Sole Survivor: The Mosque of
Ibn Tulun, pt. 2

June 3, 2006

Cairo appears to the visitor as a city with a crumbling, but preserved, past. Compared to the state of other great Islamic historic cities.. Baghdad comes to mind.. this is largely true. Cairo is a special place when it comes to the sheer number of monuments from the past that have survived. It is also a city with multiple pasts, as new regimes came and opened up new administrative cities outside the population center.. in the end Cairo simply swallowed all these smaller cities whole. The following passage from al-Maqrizi gives a sense of the original environment for the mosque of Ibn Tulun.. and allows himself to show some nostalgia:

When the ruins took over in the time of the ordeal, he ordered the building of a wall to hide the ruins from the sight of the Caliph, when he went from Cairo to Fustat, what was between [the cities of] 'Askar and Qata'i and the road. He ordered the construction of a wall, the end of which was at the mosque of Ibn Tulun...

In the caliphate of Amr bi-Ahkaam Allah, he ordered his vizier... to delay the coming of al-Ma'mun ibn al-Bataahi. Then over the course of three days it was announced publicly in Cairo and Fustat that whoever had a house or place among the ruins, that he should build it up. Whoever was unable to build it up, he should sell or rent it without transporting anything from the rubble. Whoever delayed after that had no right and no connected income, and abandoned the ability to build on all that with no recourse to any right. The reason for this public announcement was that when the prince of armies Badr al-Jamaali advanced in his utmost Majesty and established his residence in Fustat, the people began to transport what was at 'Askar and Qata'i from the debris of the structures so that ruin came to most of what was there, and what was between Cairo and Fustat in the way of structures became a forlorn ruin. Nothing remained there except some gardens. So when the vizier called for the people to build what remained [from this area] and the debris of 'Askar having been transferred, as has already been seen, this area became vacant (that is, the area running between the shrine of Sayyida Nafisa to the mosque of Ibn Tulun, and from the Qantara al-Sadd and the Majdam Gate in the walls of the Qarafa cemetery).

 

There does not remain now from 'Askar anything standing except Mount Yeshkur which has on it the mosque of Ibn Tulun and some of what was around it.. Whenever I have passed this vacant area between the mosque of Ibn Tulun and Kawm al-Jaarih where 'Askar was located, I have recalled what was there in the way of exalted residences and great homes.. and mosques and markets and baths and gardens and amazing ponds and the marvelous hospital.. and how it was all destroyed until not a single trace remained from it.

That last paragraph is the "money-quote" where al-Maqrizi's personal feeling for his city comes through.. his sense of loss for the what has passed away. The story as it unfolds in the first two paragraphs is somewhat complicated, but the general idea, I hope, stands out clearly (I cut some names and details in an attempt to bring out the gist): these once important satellite cities gradually became abandoned and eventually had to be more or less condemned because of their unsightly presence.

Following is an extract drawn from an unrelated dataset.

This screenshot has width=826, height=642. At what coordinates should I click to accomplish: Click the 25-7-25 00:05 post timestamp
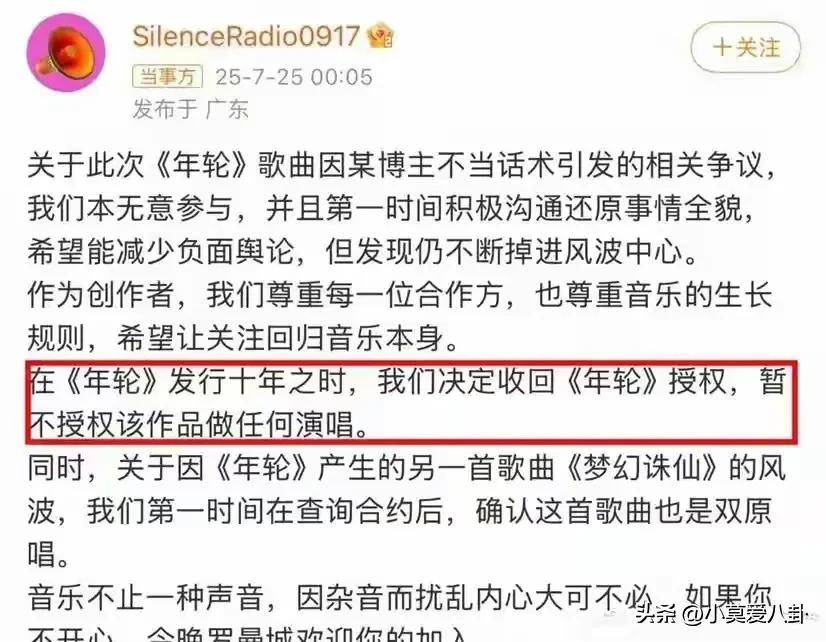click(293, 77)
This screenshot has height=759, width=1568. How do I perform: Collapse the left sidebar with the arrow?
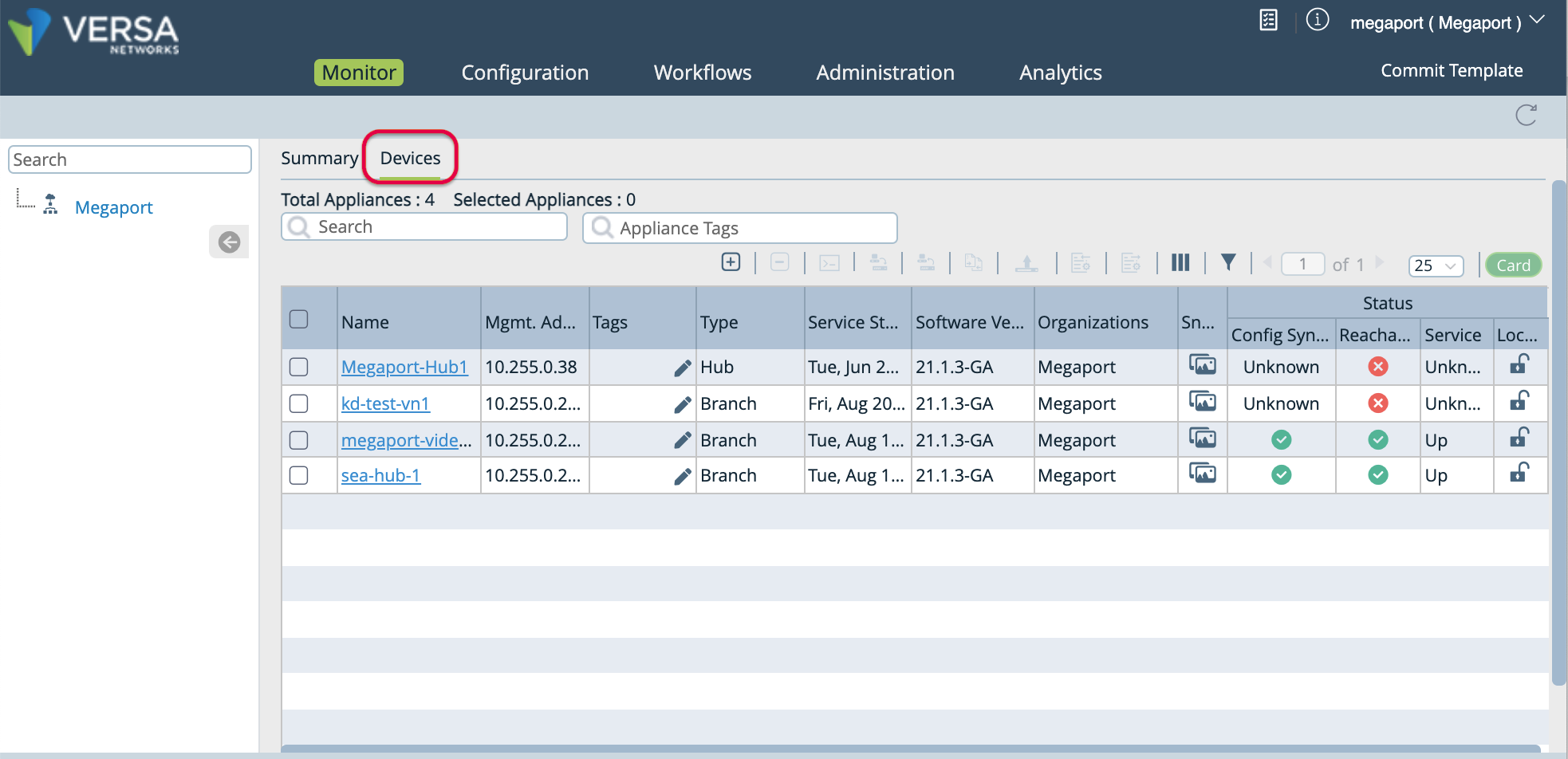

The sole survivor from that period in Egyptian history is the mosque of Ibn Tulun. So as we stood upon the minaret, looking out upon the rest of Cairo, we were in some ways standing upon an island. It is like a single odd piece the remains from an intricate puzzle that has been erased.. and the single piece that remains worked into a wholly different puzzle. There are many such fragments in Cairo.. pieces caught and suspended in a different environment than anyone at the time could have guessed.